Japanese feudal lord

Ōtomo Sōrin (大友 宗麟), also known as Fujiwara no Yoshishige (藤原 義鎮) or Ōtomo Yoshishige (大友 義鎮), was a Japanese feudal lord (daimyō) of the Ōtomo clan, one of the few to have converted to Catholicism. The eldest son of Ōtomo Yoshiaki, he inherited the Funai Domain, on Kyūshū, Japan's southernmost main island, from his father. He is perhaps most known for having appealed to Toyotomi Hideyoshi to intervene in Kyūshū against the Shimazu clan, thus spurring Hideyoshi's Kyūshū Campaign of 1587.

==Early life==
In 1545, Sōrin married Lady Nata (Jezebel) who became one of the leading personalities against the spread of Christianity in western Japan. She was the daughter of Nata Akimoto, the head priest of the Nata Hachiman Shrine. Sōrin's domain included the port of Funai, which was frequented by Jesuit priests, bandits, Chinese merchants, and Japanese sea lords.

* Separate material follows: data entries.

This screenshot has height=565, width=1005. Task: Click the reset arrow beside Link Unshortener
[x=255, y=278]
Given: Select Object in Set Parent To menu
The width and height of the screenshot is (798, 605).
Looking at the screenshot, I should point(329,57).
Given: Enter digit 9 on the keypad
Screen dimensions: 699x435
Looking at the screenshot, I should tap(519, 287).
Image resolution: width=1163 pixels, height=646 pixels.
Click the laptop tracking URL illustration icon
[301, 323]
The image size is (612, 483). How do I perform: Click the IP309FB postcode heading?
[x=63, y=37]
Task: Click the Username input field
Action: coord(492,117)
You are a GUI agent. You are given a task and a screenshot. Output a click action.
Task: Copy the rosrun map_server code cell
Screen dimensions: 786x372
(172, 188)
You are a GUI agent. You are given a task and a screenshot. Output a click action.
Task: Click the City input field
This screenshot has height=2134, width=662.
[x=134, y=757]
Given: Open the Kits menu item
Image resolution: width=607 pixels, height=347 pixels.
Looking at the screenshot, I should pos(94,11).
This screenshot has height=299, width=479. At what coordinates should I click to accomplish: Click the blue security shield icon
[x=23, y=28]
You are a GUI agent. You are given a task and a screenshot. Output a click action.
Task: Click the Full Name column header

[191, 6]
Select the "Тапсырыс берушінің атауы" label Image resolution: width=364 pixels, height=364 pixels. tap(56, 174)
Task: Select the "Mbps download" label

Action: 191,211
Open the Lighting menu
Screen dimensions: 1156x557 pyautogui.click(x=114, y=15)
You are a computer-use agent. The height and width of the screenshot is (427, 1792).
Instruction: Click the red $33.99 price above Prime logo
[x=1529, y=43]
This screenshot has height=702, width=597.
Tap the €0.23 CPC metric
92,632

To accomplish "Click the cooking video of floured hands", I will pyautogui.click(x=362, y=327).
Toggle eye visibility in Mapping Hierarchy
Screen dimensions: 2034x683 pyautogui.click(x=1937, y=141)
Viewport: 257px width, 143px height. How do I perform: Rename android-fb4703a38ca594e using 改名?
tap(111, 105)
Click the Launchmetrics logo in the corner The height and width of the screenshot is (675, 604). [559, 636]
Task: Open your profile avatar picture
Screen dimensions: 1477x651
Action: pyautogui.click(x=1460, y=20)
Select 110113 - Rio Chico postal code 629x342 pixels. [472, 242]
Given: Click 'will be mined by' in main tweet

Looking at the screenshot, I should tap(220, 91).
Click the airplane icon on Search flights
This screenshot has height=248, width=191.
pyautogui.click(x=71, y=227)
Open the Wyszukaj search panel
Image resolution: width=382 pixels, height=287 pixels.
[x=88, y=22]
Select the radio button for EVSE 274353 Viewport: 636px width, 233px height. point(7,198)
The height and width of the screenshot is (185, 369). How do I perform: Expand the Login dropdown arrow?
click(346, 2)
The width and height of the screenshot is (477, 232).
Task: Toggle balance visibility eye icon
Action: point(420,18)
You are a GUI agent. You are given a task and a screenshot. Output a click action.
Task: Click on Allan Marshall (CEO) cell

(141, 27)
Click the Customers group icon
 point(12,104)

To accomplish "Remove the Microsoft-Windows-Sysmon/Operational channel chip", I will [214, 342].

In addition to unifying much of Kyūshū under his control, therefore securing a significant gain in his clan's power and prestige, Sōrin is also quite significant as one of the daimyōs to meet personally with the Jesuit missionary Francis Xavier in 1551, one of the first Europeans in Japan. Referred to as the "King of Bungo" in the Jesuit records, Sōrin sent political delegations to Goa in the 1550s, and the Tenshō embassy to Rome in 1582.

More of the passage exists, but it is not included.